Not mentioned as a source of financial losses in the report? Data breaches. The report doesn’t focus on losses from data breaches, perhaps because the authors know that merchants pay most of those costs.
Here are the real facts on data breach fraud:
• Merchants and financial institutions split the cost of fraud. A 2013 study by the Federal Reserve looked at fraud instances associated with the use of debit cards and found that retailers do share the costs incurred as a result of card fraud. In fact, costs were shown to be borne almost equally among retailers and card-issuing institutions.
• Merchants cover fraud costs under agreements with card networks. Merchants are required to compensate card issuers for any fraud that occurs as a result of a breach based upon an agreed upon formula that the card issuer has negotiated with MasterCard and Visa.
• Merchants pay for replacement of compromised cards. By contract, card issuers are reimbursed for fraud losses and card reissuance costs based upon a formula agreed to by the card issuer and card networks even if no fraudulent activity has actually occurred on the card. For example, according to the MasterCard Account Data Compromise User Guide, under a formula that card issuers and MasterCard have agreed to, a small financial institution is reimbursed by the merchant at a cost of $2.69 per magnetic stripe card.
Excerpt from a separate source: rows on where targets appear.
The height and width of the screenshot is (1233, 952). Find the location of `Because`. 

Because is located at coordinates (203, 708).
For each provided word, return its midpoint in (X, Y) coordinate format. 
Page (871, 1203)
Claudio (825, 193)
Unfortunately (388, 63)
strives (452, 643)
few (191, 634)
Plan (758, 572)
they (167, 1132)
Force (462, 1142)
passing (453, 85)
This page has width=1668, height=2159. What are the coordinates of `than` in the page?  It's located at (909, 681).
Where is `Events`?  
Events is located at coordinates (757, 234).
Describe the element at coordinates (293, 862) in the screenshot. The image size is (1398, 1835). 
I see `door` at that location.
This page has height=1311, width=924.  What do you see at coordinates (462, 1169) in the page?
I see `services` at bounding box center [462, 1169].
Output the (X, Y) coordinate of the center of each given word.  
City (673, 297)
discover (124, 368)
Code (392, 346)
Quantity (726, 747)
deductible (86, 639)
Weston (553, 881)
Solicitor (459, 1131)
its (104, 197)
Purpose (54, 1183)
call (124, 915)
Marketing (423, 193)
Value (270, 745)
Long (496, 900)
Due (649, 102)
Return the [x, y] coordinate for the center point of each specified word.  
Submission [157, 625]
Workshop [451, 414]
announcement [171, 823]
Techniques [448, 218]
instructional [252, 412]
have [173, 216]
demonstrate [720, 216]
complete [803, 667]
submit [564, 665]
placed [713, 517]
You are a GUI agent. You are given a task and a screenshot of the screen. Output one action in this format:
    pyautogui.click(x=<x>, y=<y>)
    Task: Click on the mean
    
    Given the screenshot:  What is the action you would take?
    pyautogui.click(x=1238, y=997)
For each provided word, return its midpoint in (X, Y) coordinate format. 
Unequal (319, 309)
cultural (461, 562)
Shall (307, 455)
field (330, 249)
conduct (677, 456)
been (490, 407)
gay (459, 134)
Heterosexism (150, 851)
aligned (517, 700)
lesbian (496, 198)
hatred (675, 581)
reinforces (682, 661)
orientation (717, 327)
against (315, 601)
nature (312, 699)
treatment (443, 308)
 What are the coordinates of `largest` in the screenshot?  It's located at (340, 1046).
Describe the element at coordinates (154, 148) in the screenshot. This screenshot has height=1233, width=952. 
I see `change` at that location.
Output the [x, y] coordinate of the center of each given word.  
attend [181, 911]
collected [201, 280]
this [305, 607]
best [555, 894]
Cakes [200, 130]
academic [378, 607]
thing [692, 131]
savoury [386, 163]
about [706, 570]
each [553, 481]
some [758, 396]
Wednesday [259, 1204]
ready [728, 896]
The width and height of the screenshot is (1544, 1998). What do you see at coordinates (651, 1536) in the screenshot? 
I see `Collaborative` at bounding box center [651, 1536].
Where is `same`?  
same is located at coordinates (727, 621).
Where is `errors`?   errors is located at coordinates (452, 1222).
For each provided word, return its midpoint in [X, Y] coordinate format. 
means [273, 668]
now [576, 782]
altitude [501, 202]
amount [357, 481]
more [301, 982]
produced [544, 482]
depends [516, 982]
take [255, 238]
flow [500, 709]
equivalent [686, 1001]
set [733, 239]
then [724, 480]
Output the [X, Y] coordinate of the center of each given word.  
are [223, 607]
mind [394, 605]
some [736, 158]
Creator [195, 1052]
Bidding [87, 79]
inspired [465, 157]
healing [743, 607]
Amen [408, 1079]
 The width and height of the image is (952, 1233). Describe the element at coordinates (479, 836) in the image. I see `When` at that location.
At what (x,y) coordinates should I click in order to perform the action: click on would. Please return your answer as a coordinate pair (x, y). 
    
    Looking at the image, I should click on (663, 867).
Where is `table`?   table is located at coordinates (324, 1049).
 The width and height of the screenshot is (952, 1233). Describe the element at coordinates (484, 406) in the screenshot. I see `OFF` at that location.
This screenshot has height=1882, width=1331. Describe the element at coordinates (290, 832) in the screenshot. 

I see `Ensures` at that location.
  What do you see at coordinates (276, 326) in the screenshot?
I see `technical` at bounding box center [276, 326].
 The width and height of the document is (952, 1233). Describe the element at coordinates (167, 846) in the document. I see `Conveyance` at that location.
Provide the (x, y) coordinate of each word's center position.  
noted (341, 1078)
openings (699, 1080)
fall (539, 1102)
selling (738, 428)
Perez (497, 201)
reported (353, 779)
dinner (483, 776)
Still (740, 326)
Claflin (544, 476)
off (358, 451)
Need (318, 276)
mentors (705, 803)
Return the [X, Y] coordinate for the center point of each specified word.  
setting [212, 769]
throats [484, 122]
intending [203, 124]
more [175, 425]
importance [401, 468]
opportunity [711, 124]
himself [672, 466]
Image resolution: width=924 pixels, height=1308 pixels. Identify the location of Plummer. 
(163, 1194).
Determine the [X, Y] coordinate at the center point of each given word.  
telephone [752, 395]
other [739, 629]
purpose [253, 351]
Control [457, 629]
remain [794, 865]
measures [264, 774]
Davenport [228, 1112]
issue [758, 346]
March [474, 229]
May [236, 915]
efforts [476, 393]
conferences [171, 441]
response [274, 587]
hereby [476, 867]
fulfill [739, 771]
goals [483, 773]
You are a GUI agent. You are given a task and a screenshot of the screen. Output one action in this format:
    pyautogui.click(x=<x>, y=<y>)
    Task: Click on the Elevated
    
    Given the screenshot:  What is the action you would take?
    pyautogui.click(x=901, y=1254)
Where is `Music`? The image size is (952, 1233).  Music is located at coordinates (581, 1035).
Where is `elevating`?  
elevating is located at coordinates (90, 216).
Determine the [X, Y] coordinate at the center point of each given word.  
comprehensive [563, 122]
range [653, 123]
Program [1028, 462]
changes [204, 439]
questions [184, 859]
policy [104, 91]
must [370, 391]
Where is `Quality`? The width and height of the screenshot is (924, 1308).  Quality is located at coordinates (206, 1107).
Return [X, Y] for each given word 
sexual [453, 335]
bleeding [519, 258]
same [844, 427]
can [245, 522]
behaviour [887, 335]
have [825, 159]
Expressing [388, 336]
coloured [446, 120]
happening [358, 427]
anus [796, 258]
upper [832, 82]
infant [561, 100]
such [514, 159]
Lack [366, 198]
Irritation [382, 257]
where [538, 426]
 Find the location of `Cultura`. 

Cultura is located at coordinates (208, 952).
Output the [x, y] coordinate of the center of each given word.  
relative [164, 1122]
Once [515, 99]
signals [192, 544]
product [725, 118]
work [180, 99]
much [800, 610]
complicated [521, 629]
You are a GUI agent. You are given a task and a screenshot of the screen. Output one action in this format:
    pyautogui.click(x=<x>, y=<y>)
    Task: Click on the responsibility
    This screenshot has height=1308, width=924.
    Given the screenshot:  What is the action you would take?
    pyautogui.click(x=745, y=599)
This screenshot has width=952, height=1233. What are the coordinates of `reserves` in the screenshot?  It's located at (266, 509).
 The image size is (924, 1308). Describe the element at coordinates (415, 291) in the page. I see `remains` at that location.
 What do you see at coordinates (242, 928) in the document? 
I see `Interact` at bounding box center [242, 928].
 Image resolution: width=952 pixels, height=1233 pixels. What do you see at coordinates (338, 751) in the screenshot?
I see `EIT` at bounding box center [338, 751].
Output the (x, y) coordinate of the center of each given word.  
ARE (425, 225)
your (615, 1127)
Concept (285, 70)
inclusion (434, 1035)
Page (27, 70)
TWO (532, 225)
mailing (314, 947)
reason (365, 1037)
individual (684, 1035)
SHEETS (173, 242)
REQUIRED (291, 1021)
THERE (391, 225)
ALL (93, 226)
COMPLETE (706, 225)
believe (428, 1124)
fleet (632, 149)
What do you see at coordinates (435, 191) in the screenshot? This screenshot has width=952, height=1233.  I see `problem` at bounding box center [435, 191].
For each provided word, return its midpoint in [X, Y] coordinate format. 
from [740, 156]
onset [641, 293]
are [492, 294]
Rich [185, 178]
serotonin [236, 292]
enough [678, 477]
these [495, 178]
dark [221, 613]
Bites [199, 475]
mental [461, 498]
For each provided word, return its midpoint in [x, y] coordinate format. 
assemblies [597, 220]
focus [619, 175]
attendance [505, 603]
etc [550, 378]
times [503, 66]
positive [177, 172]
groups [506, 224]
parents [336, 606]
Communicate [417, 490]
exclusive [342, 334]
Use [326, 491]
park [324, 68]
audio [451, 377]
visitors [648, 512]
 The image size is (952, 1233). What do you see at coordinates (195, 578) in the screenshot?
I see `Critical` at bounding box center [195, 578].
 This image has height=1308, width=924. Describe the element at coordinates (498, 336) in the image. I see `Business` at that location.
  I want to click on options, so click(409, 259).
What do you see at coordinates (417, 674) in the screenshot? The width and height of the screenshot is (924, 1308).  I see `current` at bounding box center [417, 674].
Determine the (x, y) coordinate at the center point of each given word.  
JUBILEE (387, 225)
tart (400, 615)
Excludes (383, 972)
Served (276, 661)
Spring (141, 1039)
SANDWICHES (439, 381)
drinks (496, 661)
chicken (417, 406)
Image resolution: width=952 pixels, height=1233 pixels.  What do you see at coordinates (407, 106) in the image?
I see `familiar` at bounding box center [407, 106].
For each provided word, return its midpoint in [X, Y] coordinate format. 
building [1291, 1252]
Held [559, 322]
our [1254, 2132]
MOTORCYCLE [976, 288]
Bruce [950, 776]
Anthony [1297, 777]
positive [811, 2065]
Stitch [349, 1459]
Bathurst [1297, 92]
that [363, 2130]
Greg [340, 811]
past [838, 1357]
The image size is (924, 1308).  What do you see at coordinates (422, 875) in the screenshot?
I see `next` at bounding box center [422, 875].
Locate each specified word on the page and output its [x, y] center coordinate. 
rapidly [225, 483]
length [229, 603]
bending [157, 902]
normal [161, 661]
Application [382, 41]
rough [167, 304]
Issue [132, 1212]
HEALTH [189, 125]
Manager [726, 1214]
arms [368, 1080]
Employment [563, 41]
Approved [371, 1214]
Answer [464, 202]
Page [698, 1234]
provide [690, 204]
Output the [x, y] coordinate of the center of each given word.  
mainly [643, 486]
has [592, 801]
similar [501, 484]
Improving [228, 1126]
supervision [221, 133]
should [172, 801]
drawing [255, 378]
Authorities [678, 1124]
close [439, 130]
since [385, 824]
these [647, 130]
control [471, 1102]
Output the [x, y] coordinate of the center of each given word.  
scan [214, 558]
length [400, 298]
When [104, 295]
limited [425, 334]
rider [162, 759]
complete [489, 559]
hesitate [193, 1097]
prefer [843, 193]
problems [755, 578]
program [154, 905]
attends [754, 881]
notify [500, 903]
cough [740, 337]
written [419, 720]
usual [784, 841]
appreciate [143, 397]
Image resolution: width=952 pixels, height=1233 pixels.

• More secure payment technologies like chip-and-PIN reduce fraud dramatically. Unfortunately, credit unions and their brethren don’t want PIN numbers with new chip cards even though that is the formula that has proved successful in other countries around the world.
• PINs make transactions 700% more secure. A study by the Federal Reserve found that using PINs in debit card transactions reduced fraud by 700%.
• Chip-and-PIN could reduce U.S. fraud losses by 40%. “If the use of [chip-and-PIN] payment cards in the United States leads to a fraud loss pattern similar to the patterns seen in France, the Netherlands, and the U.K., then U.S. fraud losses could fall by as much as 40%.
• Credit unions are lagging behind on the chip-and-PIN transition. “More than half of credit unions will miss a key October 2015 deadline that requires credit cards to be equipped with EMV chips, according to executives with major payment processing organizations.”